*** Begin section ***
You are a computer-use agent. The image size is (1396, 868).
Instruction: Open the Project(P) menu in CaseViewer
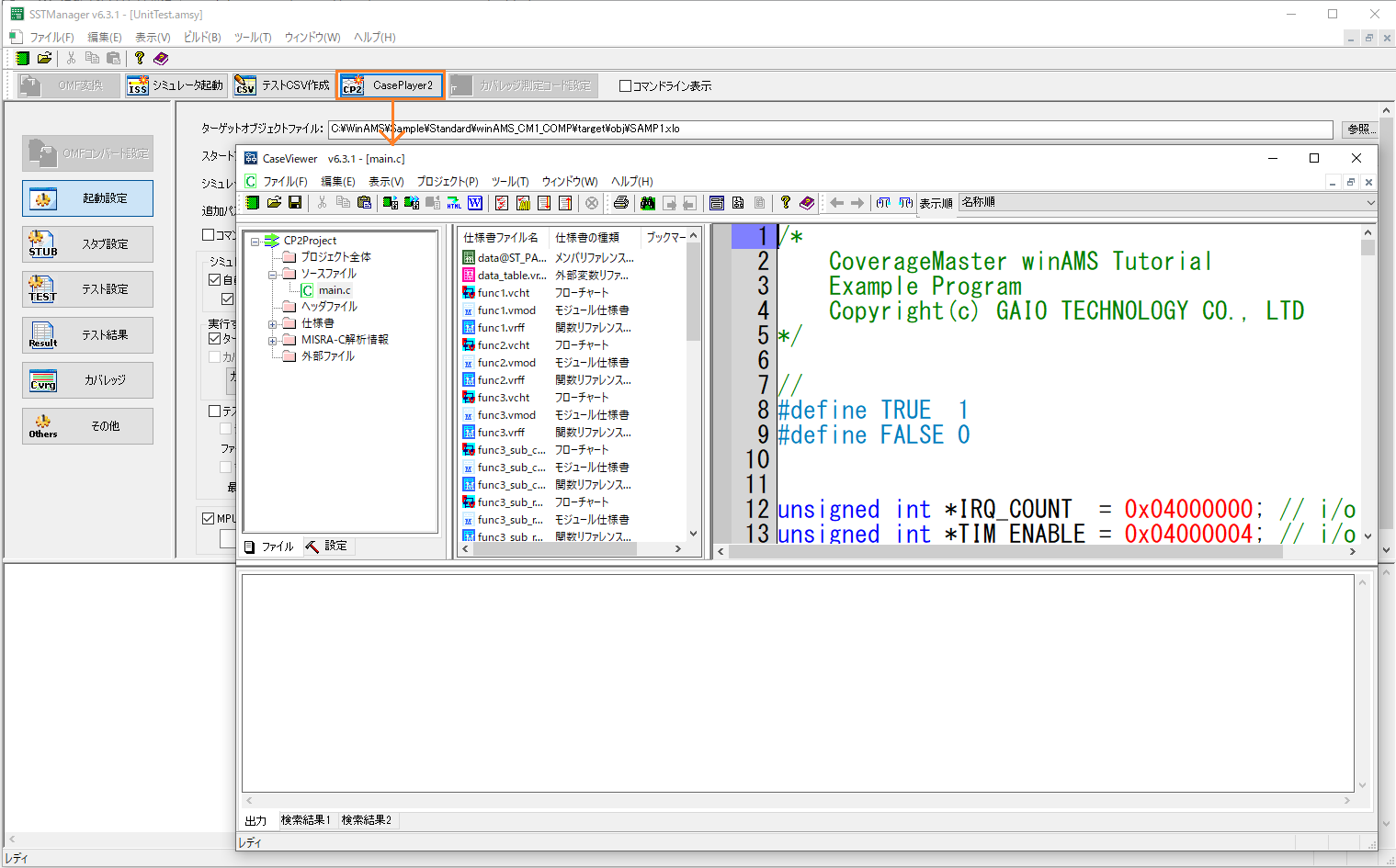point(447,182)
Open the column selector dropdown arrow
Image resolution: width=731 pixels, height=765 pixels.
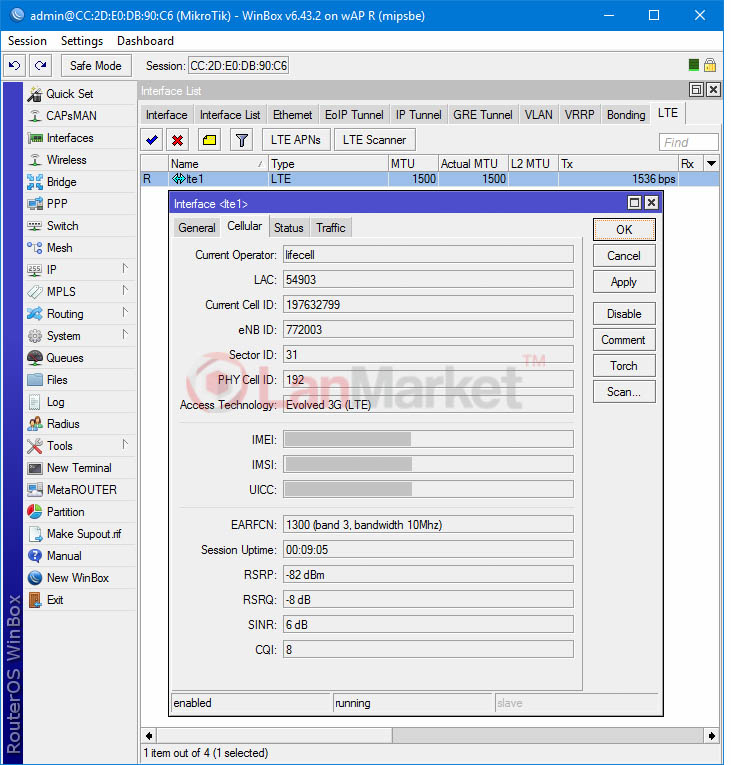pyautogui.click(x=711, y=164)
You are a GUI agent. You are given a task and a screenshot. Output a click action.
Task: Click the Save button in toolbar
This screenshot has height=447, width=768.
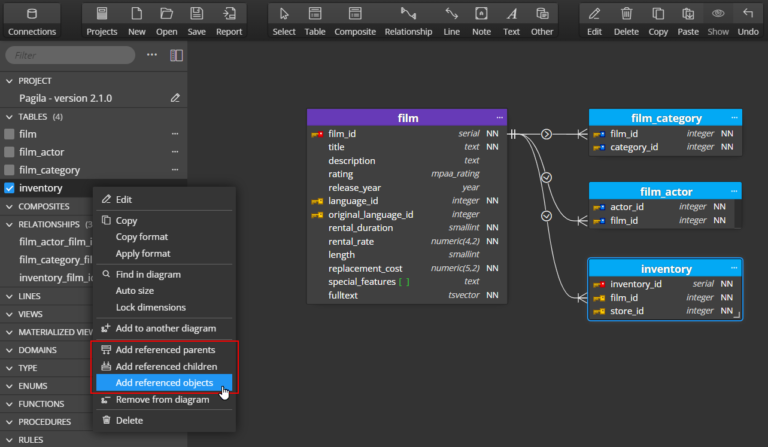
*** End section ***
**Task prompt**
Lines from the one that contains "Image resolution: width=731" to the final line of the material are the whole answer. Reproduce them word for word and skip the pictures.

**Answer box**
Image resolution: width=731 pixels, height=765 pixels.
pyautogui.click(x=711, y=164)
You are a GUI agent. You are given a task and a screenshot. Output a click action.
Task: Click the Save button in toolbar
This screenshot has height=447, width=768.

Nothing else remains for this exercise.